═══ GIVEN RECORDS

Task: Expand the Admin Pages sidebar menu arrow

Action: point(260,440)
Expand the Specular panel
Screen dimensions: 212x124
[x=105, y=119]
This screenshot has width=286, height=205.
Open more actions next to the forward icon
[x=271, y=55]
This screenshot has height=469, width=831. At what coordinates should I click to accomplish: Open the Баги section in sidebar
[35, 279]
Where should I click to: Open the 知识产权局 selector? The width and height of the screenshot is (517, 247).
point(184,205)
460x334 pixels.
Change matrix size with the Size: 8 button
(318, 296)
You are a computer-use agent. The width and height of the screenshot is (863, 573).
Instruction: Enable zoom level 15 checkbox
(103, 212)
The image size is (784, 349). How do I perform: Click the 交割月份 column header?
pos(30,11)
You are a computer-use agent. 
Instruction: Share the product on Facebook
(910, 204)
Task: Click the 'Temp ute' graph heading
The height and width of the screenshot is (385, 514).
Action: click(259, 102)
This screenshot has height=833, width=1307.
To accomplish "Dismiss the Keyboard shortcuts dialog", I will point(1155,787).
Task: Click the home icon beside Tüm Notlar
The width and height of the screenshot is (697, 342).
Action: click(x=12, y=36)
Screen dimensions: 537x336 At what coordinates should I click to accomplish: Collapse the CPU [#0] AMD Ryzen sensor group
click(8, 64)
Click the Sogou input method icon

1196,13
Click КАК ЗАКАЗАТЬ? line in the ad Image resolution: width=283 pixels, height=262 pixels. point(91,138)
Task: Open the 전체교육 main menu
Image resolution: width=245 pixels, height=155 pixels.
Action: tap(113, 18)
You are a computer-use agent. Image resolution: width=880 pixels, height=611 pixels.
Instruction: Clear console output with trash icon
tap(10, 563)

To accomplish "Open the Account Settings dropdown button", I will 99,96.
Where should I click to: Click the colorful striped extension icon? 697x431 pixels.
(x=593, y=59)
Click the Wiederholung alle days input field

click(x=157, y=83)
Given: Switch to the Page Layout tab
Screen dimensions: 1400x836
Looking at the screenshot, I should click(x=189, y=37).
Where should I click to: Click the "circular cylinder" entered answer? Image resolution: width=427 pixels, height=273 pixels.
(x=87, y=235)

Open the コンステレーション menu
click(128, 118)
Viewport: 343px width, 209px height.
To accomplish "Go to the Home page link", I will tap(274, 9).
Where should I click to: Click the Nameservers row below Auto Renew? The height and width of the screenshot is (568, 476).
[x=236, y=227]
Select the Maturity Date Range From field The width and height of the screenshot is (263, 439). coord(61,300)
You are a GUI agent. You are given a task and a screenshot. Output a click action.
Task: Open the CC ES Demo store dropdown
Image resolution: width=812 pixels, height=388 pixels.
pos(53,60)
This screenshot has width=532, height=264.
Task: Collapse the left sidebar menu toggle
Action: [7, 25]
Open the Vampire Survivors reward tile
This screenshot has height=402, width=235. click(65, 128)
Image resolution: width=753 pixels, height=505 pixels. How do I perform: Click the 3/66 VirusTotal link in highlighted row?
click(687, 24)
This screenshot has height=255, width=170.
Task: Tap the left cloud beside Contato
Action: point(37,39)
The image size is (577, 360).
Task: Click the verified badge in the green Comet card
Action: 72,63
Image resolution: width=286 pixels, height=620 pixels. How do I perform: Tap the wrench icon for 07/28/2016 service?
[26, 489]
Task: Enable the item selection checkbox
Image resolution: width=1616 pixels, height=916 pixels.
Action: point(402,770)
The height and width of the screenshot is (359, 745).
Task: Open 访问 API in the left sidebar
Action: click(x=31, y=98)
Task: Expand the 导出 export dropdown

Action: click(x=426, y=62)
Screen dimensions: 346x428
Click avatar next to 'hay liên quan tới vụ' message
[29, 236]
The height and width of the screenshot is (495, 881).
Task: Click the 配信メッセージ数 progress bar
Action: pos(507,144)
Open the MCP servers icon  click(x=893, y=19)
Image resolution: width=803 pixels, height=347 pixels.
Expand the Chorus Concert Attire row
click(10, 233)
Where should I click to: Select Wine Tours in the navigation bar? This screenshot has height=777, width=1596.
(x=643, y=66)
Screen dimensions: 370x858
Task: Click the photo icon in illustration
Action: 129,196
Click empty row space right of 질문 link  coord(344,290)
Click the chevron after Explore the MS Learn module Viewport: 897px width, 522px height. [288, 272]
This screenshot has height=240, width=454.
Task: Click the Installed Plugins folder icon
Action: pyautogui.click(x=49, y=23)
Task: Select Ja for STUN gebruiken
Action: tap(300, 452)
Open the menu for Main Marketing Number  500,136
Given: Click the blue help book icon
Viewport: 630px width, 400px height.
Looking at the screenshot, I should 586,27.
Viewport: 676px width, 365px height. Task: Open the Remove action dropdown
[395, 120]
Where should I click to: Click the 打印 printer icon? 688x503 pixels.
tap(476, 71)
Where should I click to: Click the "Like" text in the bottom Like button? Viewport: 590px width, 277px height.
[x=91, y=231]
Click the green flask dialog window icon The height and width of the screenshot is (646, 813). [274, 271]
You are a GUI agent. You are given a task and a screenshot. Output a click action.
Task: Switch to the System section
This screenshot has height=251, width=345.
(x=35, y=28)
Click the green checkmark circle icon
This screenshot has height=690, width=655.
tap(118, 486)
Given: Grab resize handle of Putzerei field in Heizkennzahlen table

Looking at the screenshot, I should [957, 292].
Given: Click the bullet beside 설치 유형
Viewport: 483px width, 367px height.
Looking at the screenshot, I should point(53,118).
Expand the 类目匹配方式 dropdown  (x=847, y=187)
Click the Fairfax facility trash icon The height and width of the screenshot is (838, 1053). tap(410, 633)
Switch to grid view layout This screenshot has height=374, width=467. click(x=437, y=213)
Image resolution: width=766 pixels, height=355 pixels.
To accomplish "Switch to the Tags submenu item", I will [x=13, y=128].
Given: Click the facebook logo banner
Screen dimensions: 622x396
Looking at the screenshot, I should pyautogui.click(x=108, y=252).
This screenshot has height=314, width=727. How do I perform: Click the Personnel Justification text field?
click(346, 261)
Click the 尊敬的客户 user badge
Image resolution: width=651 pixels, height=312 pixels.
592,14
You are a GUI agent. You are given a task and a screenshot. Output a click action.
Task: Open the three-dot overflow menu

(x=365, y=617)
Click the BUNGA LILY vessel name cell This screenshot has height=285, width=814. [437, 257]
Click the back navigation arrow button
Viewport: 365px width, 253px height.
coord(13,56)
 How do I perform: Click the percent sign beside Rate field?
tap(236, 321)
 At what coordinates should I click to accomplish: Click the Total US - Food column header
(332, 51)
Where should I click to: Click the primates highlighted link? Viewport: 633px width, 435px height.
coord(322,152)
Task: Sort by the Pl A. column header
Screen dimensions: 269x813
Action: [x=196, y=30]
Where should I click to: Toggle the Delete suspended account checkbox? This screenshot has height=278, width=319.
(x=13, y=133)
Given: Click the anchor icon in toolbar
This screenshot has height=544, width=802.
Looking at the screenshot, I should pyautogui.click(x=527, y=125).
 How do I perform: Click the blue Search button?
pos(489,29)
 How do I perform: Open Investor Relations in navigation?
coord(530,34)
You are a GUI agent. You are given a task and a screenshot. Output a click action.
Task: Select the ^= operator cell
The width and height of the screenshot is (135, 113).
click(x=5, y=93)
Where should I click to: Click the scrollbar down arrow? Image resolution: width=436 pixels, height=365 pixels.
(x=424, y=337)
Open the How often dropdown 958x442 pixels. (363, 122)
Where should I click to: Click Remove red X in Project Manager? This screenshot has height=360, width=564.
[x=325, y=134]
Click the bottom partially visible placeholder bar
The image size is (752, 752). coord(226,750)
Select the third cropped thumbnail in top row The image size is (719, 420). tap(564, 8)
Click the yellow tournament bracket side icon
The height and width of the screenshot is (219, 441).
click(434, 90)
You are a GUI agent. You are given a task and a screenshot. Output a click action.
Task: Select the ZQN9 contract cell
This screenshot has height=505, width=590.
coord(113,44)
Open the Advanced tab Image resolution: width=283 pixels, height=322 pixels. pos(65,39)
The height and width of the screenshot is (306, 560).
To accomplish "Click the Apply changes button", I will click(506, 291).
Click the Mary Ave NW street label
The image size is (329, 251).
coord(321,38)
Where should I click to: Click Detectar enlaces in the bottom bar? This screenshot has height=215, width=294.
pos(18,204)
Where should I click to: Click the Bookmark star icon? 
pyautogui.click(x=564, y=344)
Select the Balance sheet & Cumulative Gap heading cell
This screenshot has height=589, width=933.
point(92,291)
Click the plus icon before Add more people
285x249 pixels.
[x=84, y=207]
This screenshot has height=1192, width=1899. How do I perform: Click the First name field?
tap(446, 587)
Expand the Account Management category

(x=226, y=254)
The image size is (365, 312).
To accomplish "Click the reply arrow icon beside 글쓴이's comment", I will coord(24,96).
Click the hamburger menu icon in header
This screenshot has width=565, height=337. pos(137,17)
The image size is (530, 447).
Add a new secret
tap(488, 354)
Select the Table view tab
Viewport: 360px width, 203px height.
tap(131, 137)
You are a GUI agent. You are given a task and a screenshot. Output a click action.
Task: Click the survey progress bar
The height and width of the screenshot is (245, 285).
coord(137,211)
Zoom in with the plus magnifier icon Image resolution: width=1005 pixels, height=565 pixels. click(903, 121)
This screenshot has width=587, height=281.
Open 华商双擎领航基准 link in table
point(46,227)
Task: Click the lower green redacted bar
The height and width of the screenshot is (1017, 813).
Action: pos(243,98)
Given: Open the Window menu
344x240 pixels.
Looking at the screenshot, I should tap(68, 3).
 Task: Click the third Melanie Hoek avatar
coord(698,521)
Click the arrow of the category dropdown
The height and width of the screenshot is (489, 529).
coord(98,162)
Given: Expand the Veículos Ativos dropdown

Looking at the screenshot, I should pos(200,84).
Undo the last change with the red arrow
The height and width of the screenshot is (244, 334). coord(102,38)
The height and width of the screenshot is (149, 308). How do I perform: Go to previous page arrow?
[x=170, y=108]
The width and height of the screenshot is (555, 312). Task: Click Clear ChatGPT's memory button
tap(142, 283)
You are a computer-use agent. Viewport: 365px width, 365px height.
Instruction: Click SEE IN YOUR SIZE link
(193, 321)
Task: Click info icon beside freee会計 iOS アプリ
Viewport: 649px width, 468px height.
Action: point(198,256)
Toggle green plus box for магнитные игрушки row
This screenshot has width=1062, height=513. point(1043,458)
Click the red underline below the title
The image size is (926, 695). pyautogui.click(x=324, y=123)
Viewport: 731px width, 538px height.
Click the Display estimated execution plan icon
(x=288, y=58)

══════

» DIRECTIONS:
Throughout the records above, find the lines in which the word "item" appears and return them.

» ANSWER BELOW:
Task: Enable the item selection checkbox
To accomplish "Switch to the Tags submenu item", I will [x=13, y=128].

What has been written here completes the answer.